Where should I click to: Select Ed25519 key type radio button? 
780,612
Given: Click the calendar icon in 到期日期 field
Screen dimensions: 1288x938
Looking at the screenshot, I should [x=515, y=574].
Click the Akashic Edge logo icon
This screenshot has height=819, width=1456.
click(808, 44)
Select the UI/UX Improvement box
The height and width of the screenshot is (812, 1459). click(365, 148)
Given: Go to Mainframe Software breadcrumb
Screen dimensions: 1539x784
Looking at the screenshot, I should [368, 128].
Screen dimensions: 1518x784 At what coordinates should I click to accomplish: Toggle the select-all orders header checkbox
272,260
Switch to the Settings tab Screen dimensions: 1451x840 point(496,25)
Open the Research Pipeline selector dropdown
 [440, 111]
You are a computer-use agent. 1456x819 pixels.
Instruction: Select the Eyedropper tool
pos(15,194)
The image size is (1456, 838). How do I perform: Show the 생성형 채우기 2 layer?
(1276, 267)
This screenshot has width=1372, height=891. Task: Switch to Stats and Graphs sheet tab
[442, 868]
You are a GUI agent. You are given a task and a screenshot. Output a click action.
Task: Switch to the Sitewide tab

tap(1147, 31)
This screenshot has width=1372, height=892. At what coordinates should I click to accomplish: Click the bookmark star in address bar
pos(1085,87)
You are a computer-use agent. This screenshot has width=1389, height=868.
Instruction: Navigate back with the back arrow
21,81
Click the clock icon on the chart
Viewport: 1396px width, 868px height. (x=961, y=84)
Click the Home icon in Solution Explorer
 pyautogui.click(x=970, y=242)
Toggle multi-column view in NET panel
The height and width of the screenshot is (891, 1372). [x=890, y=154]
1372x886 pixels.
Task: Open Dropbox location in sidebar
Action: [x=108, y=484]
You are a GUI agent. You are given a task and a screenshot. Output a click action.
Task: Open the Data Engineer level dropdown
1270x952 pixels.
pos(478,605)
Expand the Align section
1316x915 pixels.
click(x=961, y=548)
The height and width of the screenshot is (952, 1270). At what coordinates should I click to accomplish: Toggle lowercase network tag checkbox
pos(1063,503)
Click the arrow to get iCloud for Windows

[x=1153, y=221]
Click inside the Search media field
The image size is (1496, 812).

******

- _Directions_:
Please go through the data and copy each line containing the word "computer".

- _Your solution_:
You are a computer-use agent. 1456x819 pixels.
You are a computer-use agent. This screenshot has width=1389, height=868.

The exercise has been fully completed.